Information du public

Le ministère insiste aussi sur l'objectif de "transparence" dans l'information du public. Depuis le 1er janvier 2022, l‘inspection des installations classées publie systématiquement sur le site géorisques les suites de ses inspections auprès des sites industriels : points de contrôle, liste des non-conformités et suites administratives envisagées. De son côté, l'Ineris travaille à l’élaboration d’un site internet mettant à disposition du grand public les différents prélèvements et analyses réalisés en situation post-accidentelle pour de futures éventuelles situations accidentelles. Ce site devrait être lancé courant 2023.
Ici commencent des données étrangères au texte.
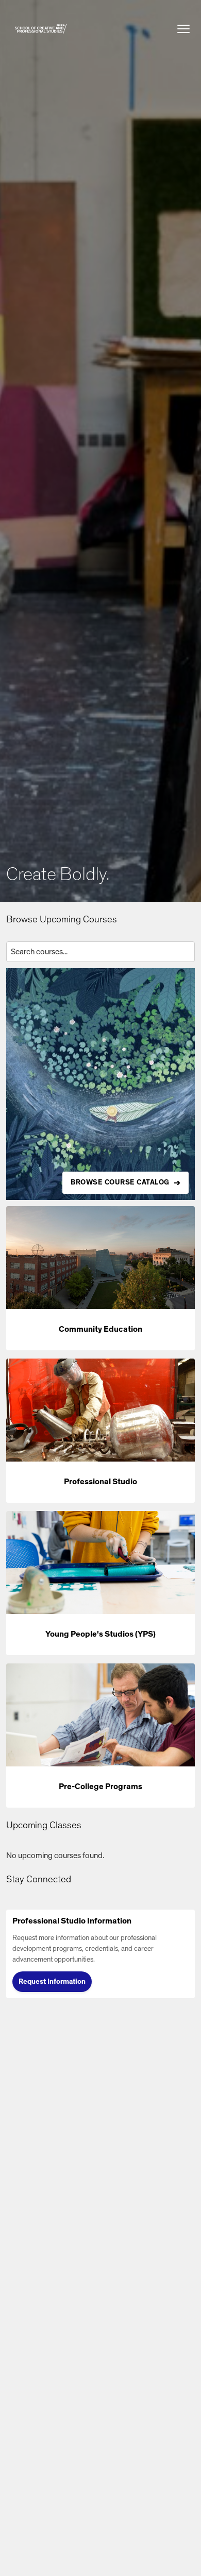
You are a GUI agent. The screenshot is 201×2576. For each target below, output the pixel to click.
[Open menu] (183, 29)
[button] (40, 28)
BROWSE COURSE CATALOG (120, 1182)
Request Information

Le dispositif de "vigilance renforcée" des sites industriels faisant l’objet d’incidents, d’accidents réguliers ou de non-conformités est maintenant opérationnel. Dans ce cadre, un plan d’action spécifique a été demandé à l’exploitant et fera l’objet de contrôles supplémentaires de la part de l’inspection des installations classées qui en vérifiera la bonne mise en œuvre. L’avancement par les exploitants de leur plan de mise en conformité est également rendu public à maille semestrielle, ajoute le ministère. Enfin, ce dernier mentionne la préparation des populations aux risques, notamment à travers la journée nationale de la résilience qui aura lieu chaque année le 13 octobre.